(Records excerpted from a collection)
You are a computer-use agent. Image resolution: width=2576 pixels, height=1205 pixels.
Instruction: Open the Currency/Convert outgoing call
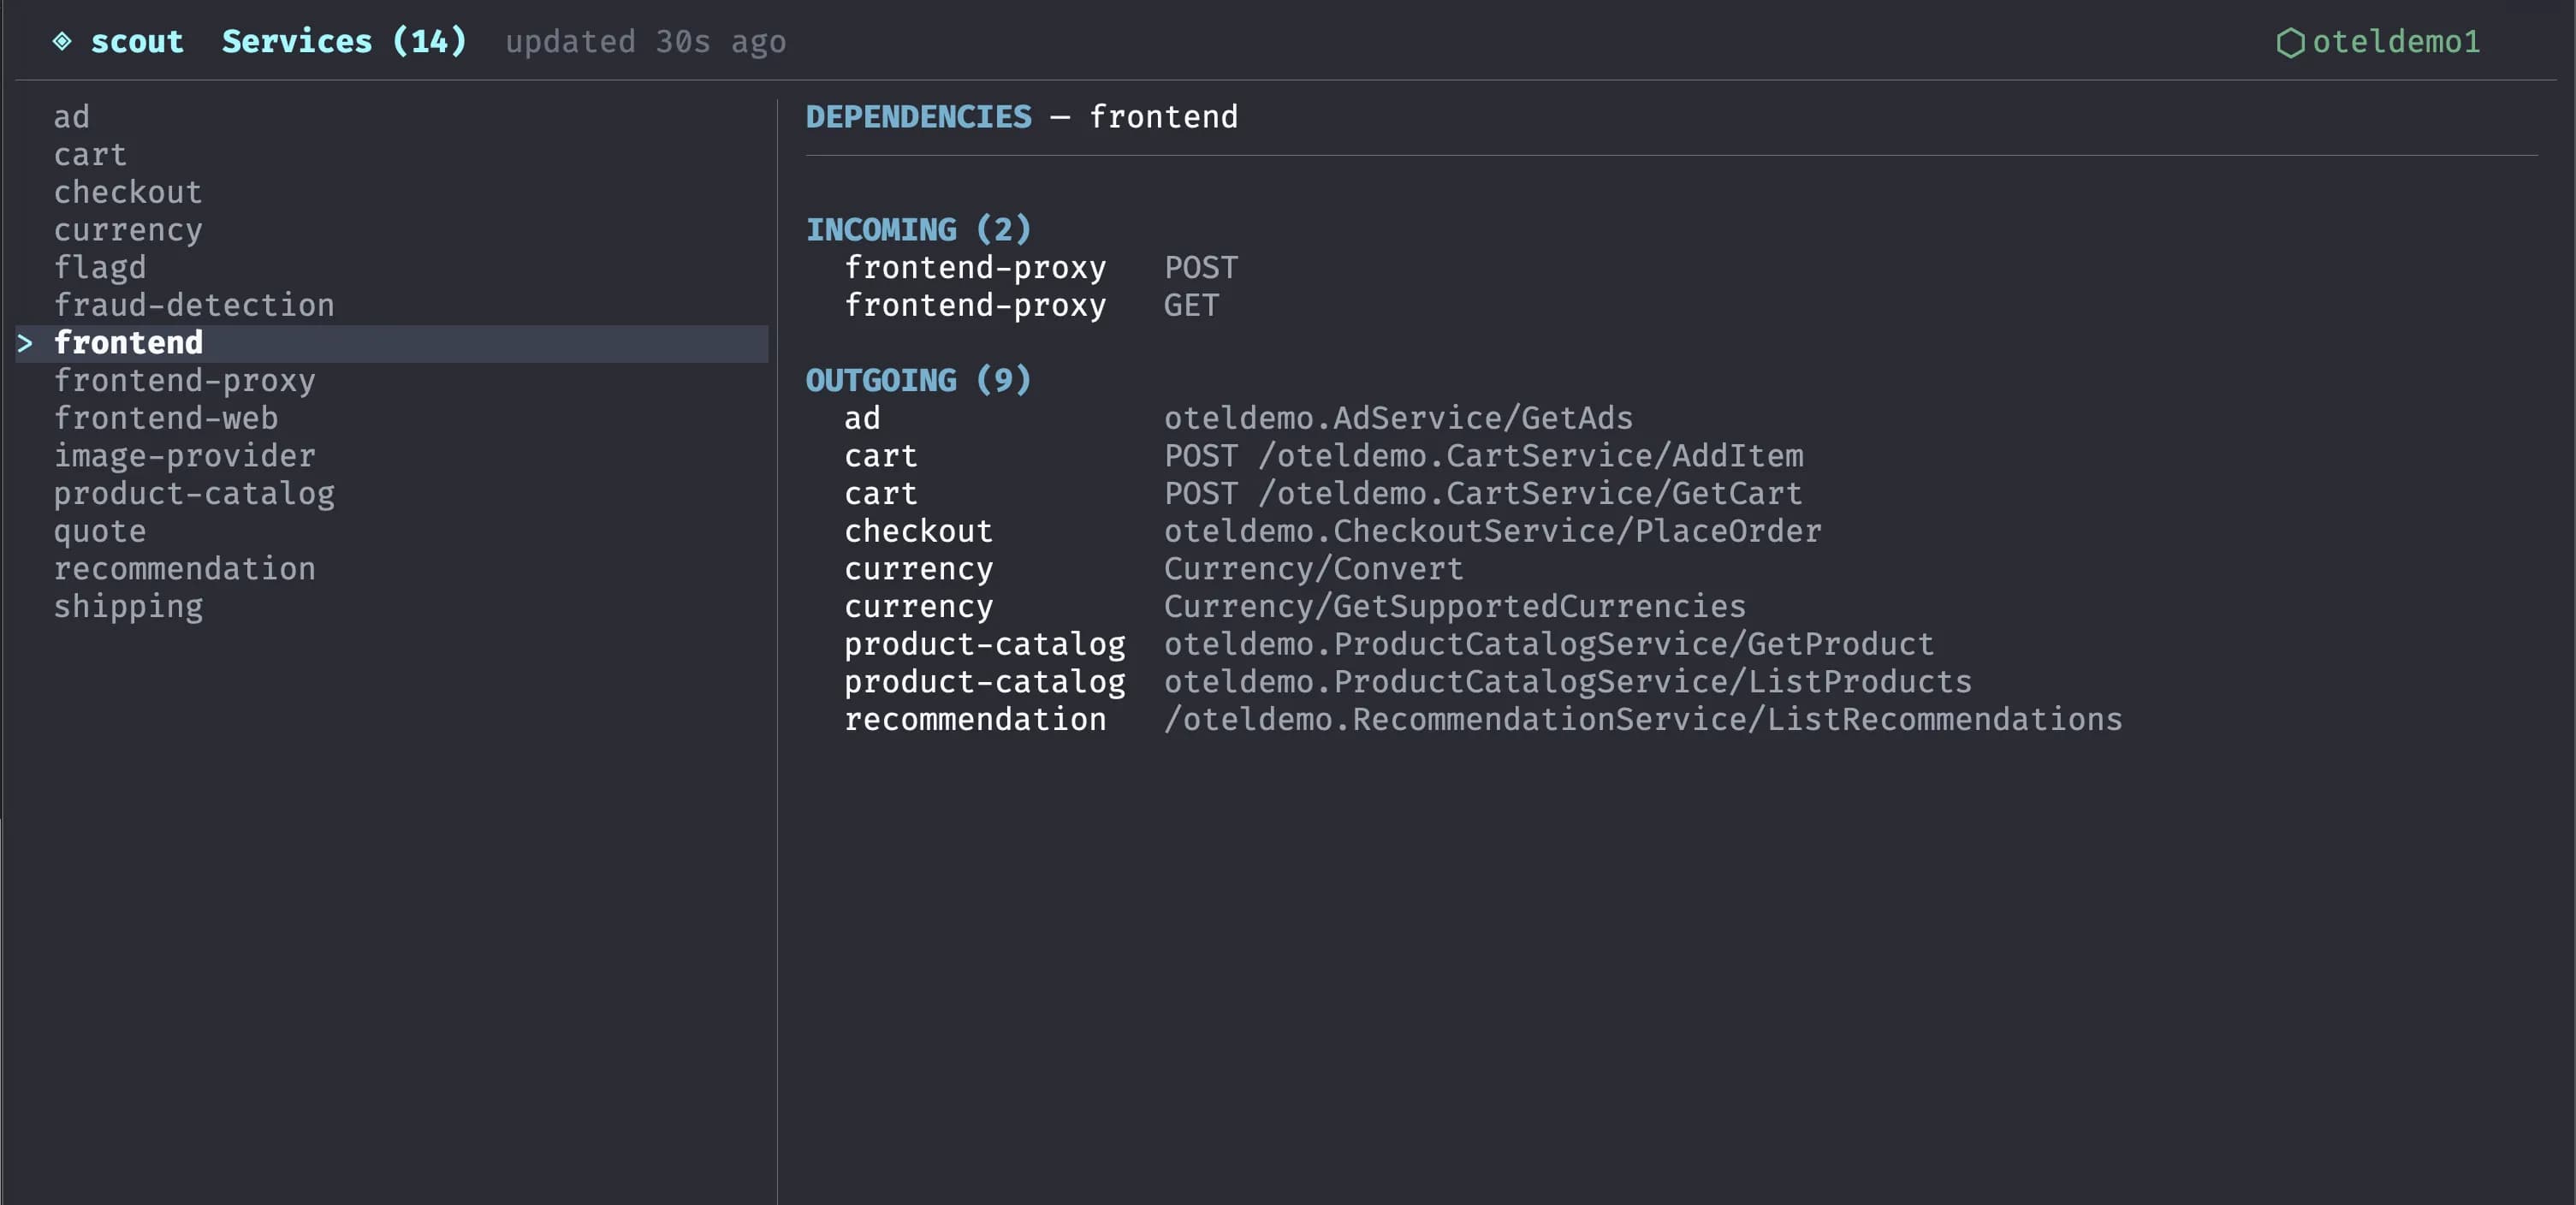pyautogui.click(x=1313, y=568)
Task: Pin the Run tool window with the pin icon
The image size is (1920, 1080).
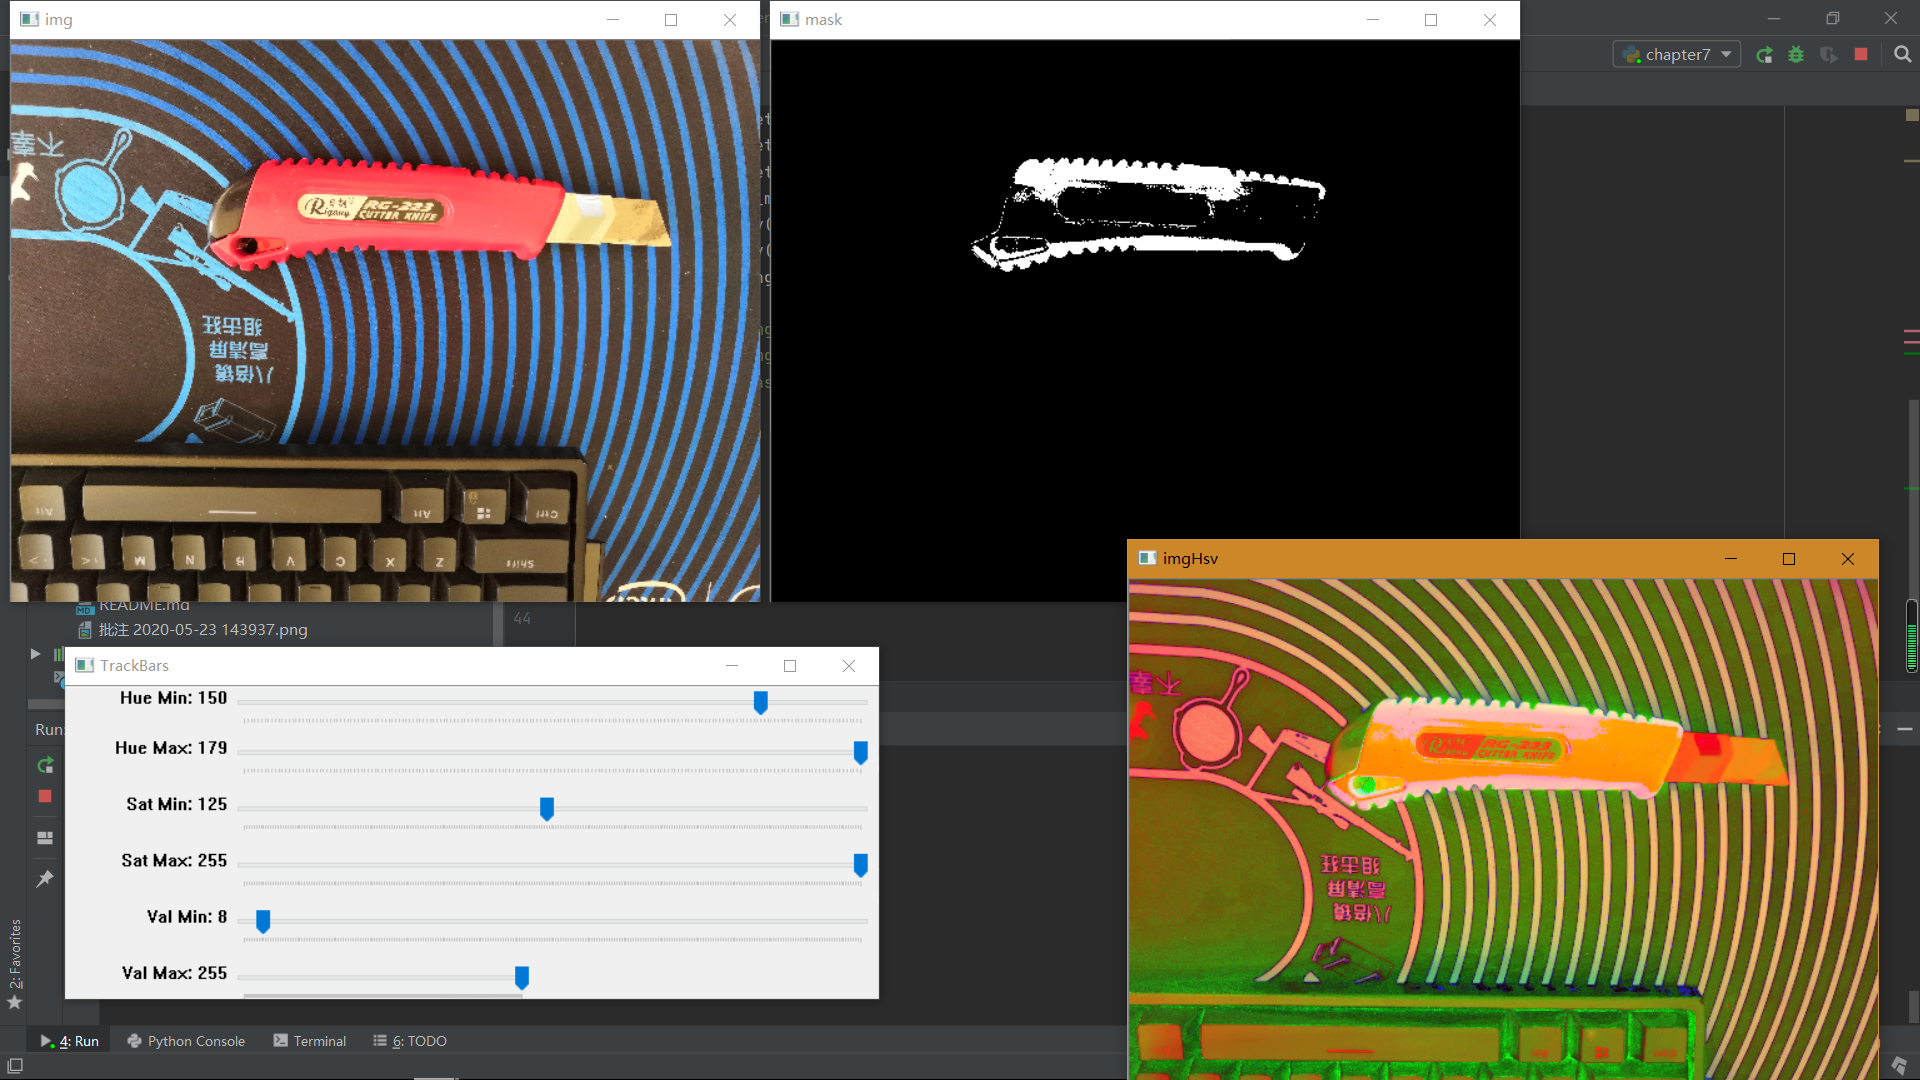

- Work instruction: Repeat exactly the lines from the one containing "Instruction: Open the" to the last line of the records above, including both, and leave out any pictures.

- Completed task:
Instruction: Open the Currency/Convert outgoing call
pyautogui.click(x=1313, y=568)
Task: Pin the Run tool window with the pin icon
The image size is (1920, 1080).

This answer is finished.